Are you overspending on retargeting campaigns? Most likely, YES!

. 2 min read

By: Tom Murray | Managing Director

Retargeting is one of the best forms of direct response advertising from an efficiency perspective. It tends to drive the best return-on-ad-spend (ROAS) and the lowest cost-per-acquisition (CPA). Because of this, most advertisers pump as much money as they can into retargeting until they reach their max CPA goal.

And why wouldn’t you? If you are getting purchases at $20, and your goal is $50, why not add more budget and get more sales, even if that means your CPA goes up to $40?

The answer is because how the platforms operate when you have smaller pools of audience, which retargeting tends to be. When pools are smaller, if you add more budget to those audiences, the platforms are still going to try to spend it, which means one of two things typically will happen (and sometimes both): 1) CPMs go up, so you pay more for impressions and 2) you increase your frequency, but not your reach. In both of these scenarios, you’ve either paid more to reach the same person on a CPM basis, or hit the same person even more times, which is likely not necessary since retargeting frequencies can already be quite high (3 or more per week).
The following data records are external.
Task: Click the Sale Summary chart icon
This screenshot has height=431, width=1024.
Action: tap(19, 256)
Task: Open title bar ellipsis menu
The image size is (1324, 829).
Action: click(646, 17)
We’ve seen it time and time again, where advertisers add more money to retargeting, thinking that they are getting incremental conversions, but diving deeper to understand what is really going on is where you can see there is true wastage.

An example is a client we had that was spending around $1,000 per day on retargeting at a CPA of $40. They wanted to raise the remarketing budget by 3X per day since the CPA target was around $100. However, looking at the reach numbers, we could see that we were already reaching about 75% of the total retargeting pool. By adding more money to that campaign, we would have just paid more to reach the same people, saw our conversions stay the same, while raising our CPA.
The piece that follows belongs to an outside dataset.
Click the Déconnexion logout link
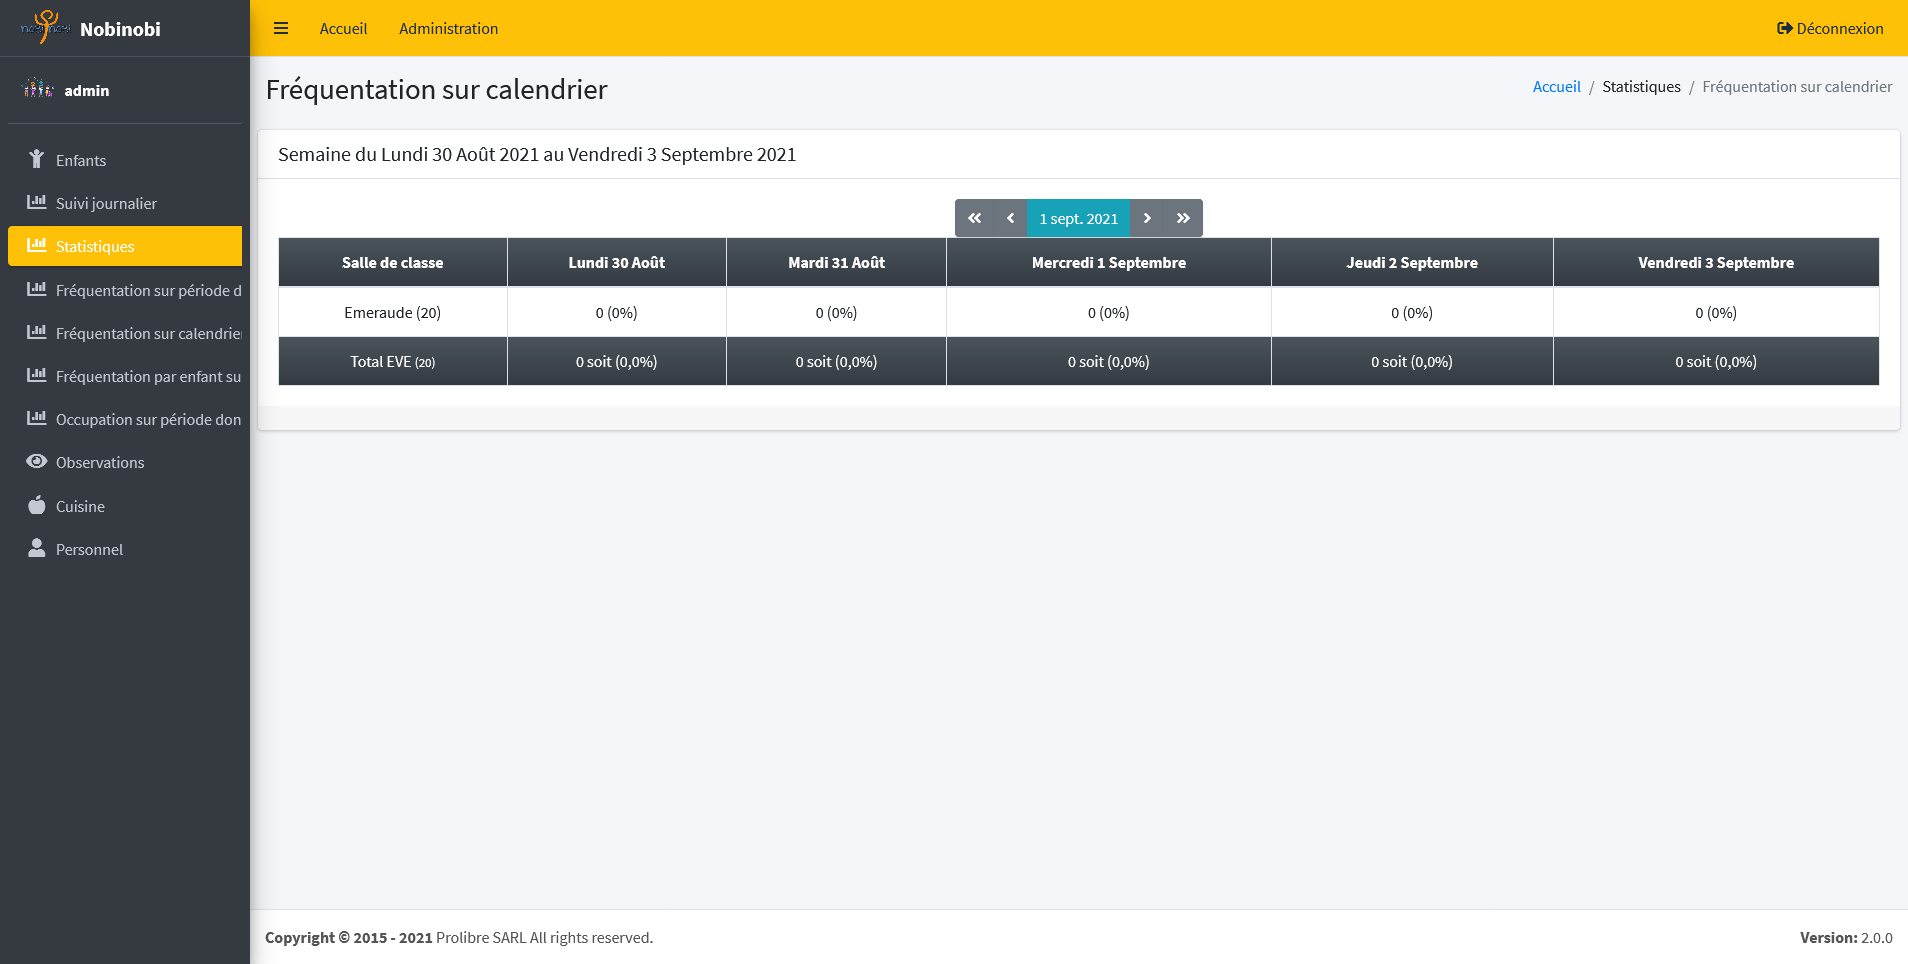The width and height of the screenshot is (1908, 964). [x=1829, y=28]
The goal should be to spend on retargeting that nets you around a 2 frequency per week, and no more than that, as you’ll likely just pay for extra impressions that aren’t going to be any more likely to drive a conversion on impression 5 or 6, compared to 2 or 3. This can help you conserve budget, and focus more of your budget on prospecting and top of the funnel branding initiatives that helps fuel your efficient retargeting campaigns.